• [Instructions to follow] Copy exactly the lines that run from the line containing "Given: Click the Menu dropdown chevron arrow" to the end of the material below, both ends included.

----- Entries provided

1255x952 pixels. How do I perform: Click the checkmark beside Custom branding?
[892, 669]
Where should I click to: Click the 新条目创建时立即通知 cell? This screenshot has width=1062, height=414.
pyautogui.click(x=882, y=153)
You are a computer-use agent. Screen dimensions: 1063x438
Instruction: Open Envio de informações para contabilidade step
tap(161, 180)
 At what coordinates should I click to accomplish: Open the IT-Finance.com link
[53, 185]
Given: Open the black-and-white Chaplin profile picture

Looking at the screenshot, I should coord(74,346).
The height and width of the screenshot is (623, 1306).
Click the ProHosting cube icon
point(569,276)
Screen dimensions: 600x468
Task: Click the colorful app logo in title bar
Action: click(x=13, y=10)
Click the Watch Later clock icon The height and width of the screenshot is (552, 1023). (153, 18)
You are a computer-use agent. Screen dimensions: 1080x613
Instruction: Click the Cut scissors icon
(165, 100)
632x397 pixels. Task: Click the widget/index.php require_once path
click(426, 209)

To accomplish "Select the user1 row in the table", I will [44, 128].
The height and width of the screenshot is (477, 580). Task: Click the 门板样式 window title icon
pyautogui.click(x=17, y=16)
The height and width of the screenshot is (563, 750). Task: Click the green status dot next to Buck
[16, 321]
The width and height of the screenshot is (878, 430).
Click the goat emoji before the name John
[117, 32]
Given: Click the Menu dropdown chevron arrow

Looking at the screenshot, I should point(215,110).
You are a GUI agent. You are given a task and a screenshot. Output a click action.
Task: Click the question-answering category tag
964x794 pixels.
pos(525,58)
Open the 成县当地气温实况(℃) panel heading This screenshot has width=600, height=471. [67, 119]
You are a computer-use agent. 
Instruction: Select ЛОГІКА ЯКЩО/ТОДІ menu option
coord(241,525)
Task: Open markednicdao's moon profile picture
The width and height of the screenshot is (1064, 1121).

----------

• [Result for this exercise]
Given: Click the Menu dropdown chevron arrow

Looking at the screenshot, I should point(215,110).
You are a GUI agent. You are given a task and a screenshot. Output a click action.
Task: Click the question-answering category tag
964x794 pixels.
pos(525,58)
Open the 成县当地气温实况(℃) panel heading This screenshot has width=600, height=471. [67, 119]
You are a computer-use agent. 
Instruction: Select ЛОГІКА ЯКЩО/ТОДІ menu option
coord(241,525)
Task: Open markednicdao's moon profile picture
The width and height of the screenshot is (1064, 1121).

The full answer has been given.